On the topic of weapons, they prove more of an annoyance to gameplay, rather than a tactical advantage. The game gives you the option of either firing your weapon and using it offensively, or you can hold onto it and use it to shield incoming attacks from opponents. Theoretically, it sounds like a great idea, but the lack of diversity between pickups (there are very few speed boosts) means you'll have missiles, rockets and all kinds of gadgetry coming at you at a frequency that hinders the flow of play. It can also be difficult to even identify what item you've picked up, due to a simple image on the bottom right hand side of the screen being the only means of identification.
The customisable and creative aspects of LBP Karting are where the game truly shines, though. The LBP series is renowned for its user-generated content and community focus, and LBP Karting is no different. Fans of the series will recognise the pod as the game's main hub, now a huge cardboard spaceship. From here you can choose between characters and an array of outfits for Sackboy, scroll through your unlocked carts, and there's even a vast amount of vanity items such as stickers and general decorations to plaster all over your pod. This isn't some hugely tacked-on, poorly executed idea, either. There are tons of different skin patterns to choose from to coat Sackboy with, as well as various options for eyes, glasses, headwear and so much more. You can even get into the Movember spirit and add an awesome moustache to him. There are literally hundreds of decorations to add to your pod as well, allowing you to personalise your main hub in a multitude of ways.

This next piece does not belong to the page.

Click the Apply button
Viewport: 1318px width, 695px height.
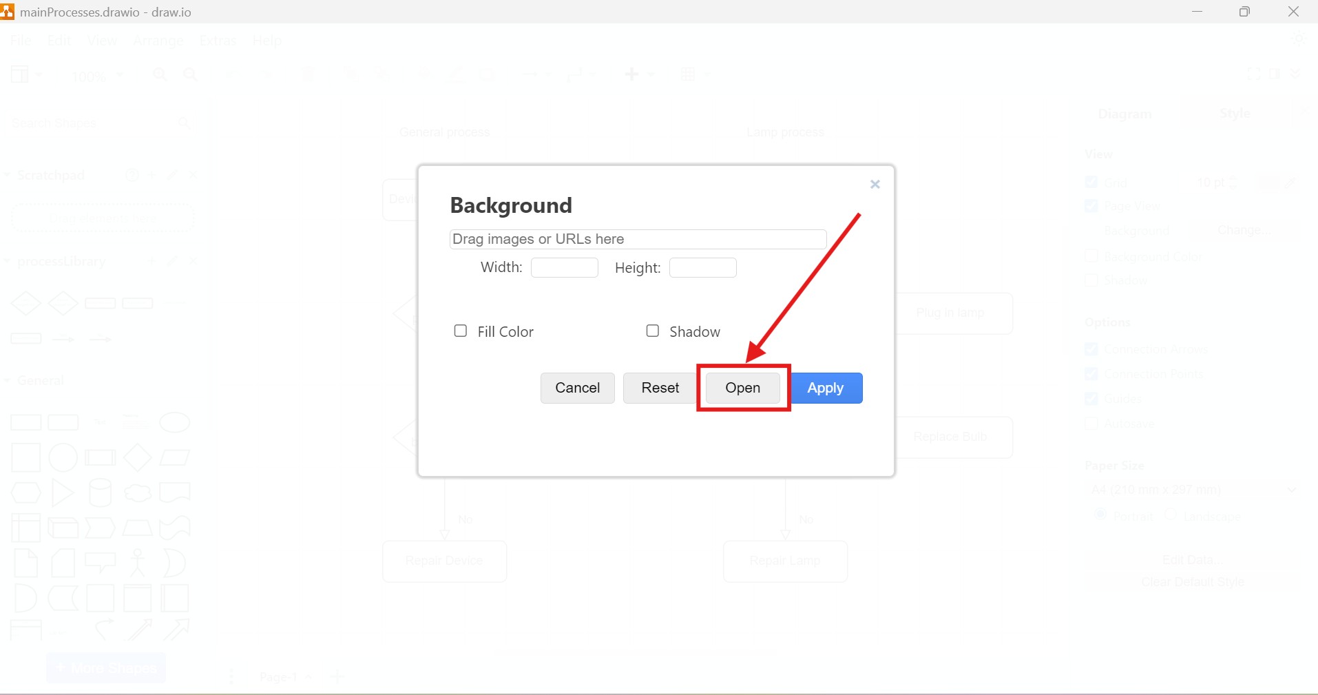826,388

The ability to create your own tracks and arenas is one of the most fun features in the game and we're sure to see some brilliant efforts pop up online. While it can be a tad counter-intuitive to use at times, it's very simple to create and play your own track. Simply roll the paintbrush around the blank, open world, and possibility is only limited by your imagination. From here you're given a load of options - what sort of terrain you use, respawn points and powerups are all at the touch of your fingertips, and that's only naming a few.
My main gripe with the game though, is that it lacks personality. No sooner than the tutorials begin do you want them to end, and races feel like more of the same as you go on. Though Stephen Fry is back to narrate the story and familiar faces from previous LBP games make an appearance, the cutscenes are purely subtitled and you'll find yourself skipping through most of them. Most of the tracks are forgettable and honestly provide the same few long stretches of driving along with the occasional twist and turn time and time again. Had the imagination that spawned the first two LBP games been implemented in LBP Karting, Sony could have been onto something special here.
The fact that the game isn't seeing a Vita release is also a point of contention. While I'm aware we recently received LittleBigPlanet Vita, a kart racer featuring one of Sony's most popular characters of this generation seems like a fantastic way to promote the handheld and cross-platform play, and is an opportunity missed.
The Final Verdict
IF you're after a light-hearted, family friendly or multiplayer means of fun, LBP Karting is certainly worth the purchase. It's the only game of its kind on Sony's console and while purists won't get a whole lot of enjoyment out of the game besides the level creator, it'll be a hit with kids and LBP fans. If you consider yourself more of a "hardcore" LBP fan, stick to the core titles in the series if you're after an enjoyable storytelling and creative experience.